ACTIVITY: What is needed is the number of lines below that contain the word "checkbox", with no other output.

Excerpts from a dataset:
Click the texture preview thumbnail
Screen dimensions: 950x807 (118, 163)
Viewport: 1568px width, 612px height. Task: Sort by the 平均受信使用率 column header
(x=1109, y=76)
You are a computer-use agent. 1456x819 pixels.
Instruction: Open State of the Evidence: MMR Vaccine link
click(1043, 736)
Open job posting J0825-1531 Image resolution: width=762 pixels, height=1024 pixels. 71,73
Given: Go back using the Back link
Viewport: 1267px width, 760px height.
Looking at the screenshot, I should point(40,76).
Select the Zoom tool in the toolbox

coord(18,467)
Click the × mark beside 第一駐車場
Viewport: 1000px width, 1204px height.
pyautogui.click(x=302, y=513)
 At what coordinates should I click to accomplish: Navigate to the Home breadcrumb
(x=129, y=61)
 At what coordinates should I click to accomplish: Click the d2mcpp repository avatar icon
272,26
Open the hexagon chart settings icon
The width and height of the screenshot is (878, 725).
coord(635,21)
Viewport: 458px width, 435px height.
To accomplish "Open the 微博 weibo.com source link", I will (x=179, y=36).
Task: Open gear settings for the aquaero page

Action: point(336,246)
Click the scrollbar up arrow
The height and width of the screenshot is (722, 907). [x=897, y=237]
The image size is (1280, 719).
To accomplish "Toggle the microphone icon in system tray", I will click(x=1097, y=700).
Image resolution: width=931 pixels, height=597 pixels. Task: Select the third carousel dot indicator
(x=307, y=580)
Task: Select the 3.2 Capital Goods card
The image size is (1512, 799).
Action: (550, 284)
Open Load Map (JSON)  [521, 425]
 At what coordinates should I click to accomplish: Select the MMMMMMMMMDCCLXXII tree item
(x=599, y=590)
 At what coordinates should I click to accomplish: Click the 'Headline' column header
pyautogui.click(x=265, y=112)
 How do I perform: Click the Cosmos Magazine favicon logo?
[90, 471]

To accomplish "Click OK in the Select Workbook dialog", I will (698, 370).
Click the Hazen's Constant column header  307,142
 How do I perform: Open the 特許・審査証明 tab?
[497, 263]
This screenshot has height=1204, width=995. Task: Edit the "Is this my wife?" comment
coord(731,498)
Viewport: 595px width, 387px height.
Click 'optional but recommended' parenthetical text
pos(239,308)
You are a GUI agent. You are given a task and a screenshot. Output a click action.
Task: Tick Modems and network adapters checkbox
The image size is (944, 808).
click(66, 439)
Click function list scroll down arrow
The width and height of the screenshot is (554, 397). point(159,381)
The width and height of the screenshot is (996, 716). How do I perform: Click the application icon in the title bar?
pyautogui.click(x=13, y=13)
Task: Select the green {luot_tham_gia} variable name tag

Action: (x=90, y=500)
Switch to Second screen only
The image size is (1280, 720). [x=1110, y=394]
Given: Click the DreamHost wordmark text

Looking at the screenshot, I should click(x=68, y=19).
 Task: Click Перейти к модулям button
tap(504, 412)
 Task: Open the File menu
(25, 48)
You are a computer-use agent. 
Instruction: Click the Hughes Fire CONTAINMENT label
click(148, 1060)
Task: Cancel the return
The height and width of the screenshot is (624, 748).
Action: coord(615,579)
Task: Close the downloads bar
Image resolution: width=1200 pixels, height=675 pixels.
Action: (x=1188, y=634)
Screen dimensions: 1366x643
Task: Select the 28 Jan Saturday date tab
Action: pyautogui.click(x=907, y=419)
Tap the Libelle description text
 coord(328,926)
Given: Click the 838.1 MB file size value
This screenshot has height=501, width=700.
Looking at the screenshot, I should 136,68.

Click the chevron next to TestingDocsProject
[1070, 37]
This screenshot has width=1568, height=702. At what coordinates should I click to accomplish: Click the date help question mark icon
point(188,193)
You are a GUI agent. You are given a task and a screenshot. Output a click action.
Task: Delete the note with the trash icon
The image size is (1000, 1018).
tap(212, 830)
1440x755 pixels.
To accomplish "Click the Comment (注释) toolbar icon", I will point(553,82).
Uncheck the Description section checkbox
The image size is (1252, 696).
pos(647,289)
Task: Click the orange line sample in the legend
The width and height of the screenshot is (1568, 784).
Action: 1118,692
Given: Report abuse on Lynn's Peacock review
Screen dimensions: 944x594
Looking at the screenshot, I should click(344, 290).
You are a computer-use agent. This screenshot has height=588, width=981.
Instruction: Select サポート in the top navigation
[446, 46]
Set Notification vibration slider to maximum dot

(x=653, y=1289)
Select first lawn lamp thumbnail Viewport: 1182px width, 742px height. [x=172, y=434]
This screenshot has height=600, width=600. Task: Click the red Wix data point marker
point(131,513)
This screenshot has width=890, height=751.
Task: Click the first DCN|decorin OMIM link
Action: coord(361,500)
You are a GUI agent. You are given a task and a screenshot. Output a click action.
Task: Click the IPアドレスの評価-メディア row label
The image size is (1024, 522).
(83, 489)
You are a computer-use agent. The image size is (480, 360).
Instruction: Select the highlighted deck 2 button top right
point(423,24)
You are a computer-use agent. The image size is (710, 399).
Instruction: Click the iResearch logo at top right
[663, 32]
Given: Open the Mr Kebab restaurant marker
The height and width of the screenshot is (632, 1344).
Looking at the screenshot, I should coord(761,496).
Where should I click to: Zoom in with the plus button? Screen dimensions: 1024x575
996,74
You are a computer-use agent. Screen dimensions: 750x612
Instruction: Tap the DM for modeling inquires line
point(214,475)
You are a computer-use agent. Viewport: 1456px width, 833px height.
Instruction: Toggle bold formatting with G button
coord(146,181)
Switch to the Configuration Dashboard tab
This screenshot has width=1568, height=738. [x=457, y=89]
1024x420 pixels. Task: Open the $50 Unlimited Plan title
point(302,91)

ANSWER SECTION: 2